- Swedish crown has lost 17.5% against euro in 18 months
- Inflation impact could mean higher interest rates for longer
- Weakness a mystery given long term robust economy
- Riksbank sees stronger crown ahead
By Simon Johnson
STOCKHOLM (Reuters) – Need a cheap, reliable second-hand car? Think Sweden, where a nosedive in the local crown currency over the past 18 months is proving a blessing for used-car dealers and other exporters.
But 20 years after Swedes voted in a referendum to stay out of Europe’s single currency, the crown’s 17.5% slide against the euro is not making everyone happy. Many in a nation used to high living standards are being forced to tighten their belts.
“Many foreign car dealers think there is a sale on in Sweden,” Joachim Agren, senior key account manager at the Swedish branch of BCA, Europe’s largest vehicle remarketing company according to its website, told Reuters. He said overseas buyers now account for the majority of its sales at auction, doubling their 30% share of recent years.
Purchasing power abroad has tumbled with the currency. In the second quarter, Swedes were the 12th biggest buyers of property in Spain, according to Registradores de Espania – four places lower than two years earlier and behind the Chinese.
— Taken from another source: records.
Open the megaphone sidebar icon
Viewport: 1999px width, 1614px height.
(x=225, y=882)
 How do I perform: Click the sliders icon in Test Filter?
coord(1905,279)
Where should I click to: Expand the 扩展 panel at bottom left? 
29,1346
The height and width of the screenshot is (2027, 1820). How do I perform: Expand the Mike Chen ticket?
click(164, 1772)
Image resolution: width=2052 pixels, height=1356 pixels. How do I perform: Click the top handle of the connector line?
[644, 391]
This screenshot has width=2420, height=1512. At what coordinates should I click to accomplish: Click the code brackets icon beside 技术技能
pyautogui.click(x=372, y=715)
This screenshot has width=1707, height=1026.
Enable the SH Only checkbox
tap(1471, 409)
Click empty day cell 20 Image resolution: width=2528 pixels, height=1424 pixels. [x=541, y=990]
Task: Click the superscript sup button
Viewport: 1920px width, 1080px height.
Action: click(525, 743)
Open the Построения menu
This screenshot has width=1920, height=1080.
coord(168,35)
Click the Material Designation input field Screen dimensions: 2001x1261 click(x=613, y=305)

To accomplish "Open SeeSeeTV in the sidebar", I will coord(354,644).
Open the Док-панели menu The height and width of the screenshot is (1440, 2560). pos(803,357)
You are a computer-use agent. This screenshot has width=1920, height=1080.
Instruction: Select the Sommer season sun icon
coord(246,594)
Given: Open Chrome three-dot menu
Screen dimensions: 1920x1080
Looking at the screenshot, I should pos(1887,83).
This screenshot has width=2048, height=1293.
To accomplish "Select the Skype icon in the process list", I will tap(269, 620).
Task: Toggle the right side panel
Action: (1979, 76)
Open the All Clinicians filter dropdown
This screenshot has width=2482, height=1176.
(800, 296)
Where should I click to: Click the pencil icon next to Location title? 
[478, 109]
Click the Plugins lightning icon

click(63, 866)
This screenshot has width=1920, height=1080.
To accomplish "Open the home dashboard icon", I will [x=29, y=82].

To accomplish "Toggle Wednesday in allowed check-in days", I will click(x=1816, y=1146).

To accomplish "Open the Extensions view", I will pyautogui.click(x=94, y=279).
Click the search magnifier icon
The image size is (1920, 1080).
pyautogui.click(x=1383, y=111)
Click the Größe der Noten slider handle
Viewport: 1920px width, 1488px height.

Companies like KP Energy, which imports solar panels to sell to trade buyers, cite the damaging effects of higher purchase costs and rising interest rates, which hit household spending.
“It impacts us a huge amount when the crown weakens against the euro and when the demand picture changes,” its CEO Filip Wiqvist said.
KP Energy had forecast strong growth this year after the market doubled in size in 2022. Now, it expects a contraction, even with Sweden and the European Union pursuing ambitious climate goals.
“The green transition is going to going to slow radically in the short term, with the euro-crown one of the reasons,” Wiqvist said.
The weaker currency did help lift Sweden’s exports by 6% in the year to July, despite slower global growth.
But currency volatility makes planning tricky even for exporters, said Jan Soderstrom, CEO of Quintus Technologies, which makes advanced presses used in sectors like aerospace and consumer electronics.
Higher import prices as a result of the crown’s slide could also mean the central bank must keep interest rates higher for longer to fight inflation, piling pain on households and businesses struggling with loan repayment costs.
Another hike to 4.0% on Sept. 21 is widely expected and banking group Nordea says another could come in November before policy tightening ends.
That could deepen and lengthen a downturn the EU already predicts will make Sweden one of the bloc’s worst-performing economies this year.
“The Riksbank is between a rock and a hard place. On the one hand they want to get inflation down … on the other hand they don’t want to crash the economy,” Nordea Chief Economist Annika Winsth said.
Swedes feeling the pinch have warmed somewhat to the euro in recent months, though a majority want to stick with the crown.
A Demoskop poll this week showed 42% would vote “No” to joining the euro, while 34% would support it. On Sept. 14, 2003, 55.9% voted to reject membership, and no major party is pushing for a new referendum.
But why the crown has lost around 30% of its value against the single currency over the last 10 years is unclear.
Sweden’s economy is strong, state finances are healthy – government debt is among the lowest in the EU – and its well-capitalized banks are among the region’s most profitable.
In June, accounting firm KPMG said the crown was “mysteriously weak”.
Analysts suggest a number of factors.
Like many central banks, the Swedish Riksbank’s main policy rate was at zero or below from 2014 to 2022 and in 2016 it even threatened to intervene in the foreign exchange market to weaken the crown.
While the rate has risen to 3.75%, in line with the European Central Bank’s, markets may still perceive the Riksbank is dovish, SEB Senior Economist Robert Bergqvist said.
The shocks of the 2008-9 global financial crisis, COVID-19 and the war in Ukraine may also have encouraged investors towards traditional safe-haven currencies.
The Riksbank’s asset purchases in recent years have made crown securities less liquid, reducing their appeal for foreign investors. Uncertainty around Sweden’s accession to NATO – prompted by Russia’s invasion of Ukraine and currently blocked by Turkey – could also be a negative factor.
Sweden’s real estate market, burdened by rising interest rates and heavy debts is a worry, although the Riksbank says there is little risk to financial stability.
It also says an economic slowdown will not be too deep, after Sweden’s economy outperformed its European peers during the pandemic.
“If you look at pricing of bank equity or credit default swaps of the banks … it doesn’t seem to price that kind of risk on the Swedish economy, just on the exchange rate,” central bank deputy governor Martin Floden said earlier this month.
Believing the crown is around 20% undervalued, the Riksbank has hedged its own foreign currency exposure in anticipation of future strengthening.
“We and many others are convinced the crown will strengthen at some time, but we would like to see it happen soon rather than over the long term,” Floden said.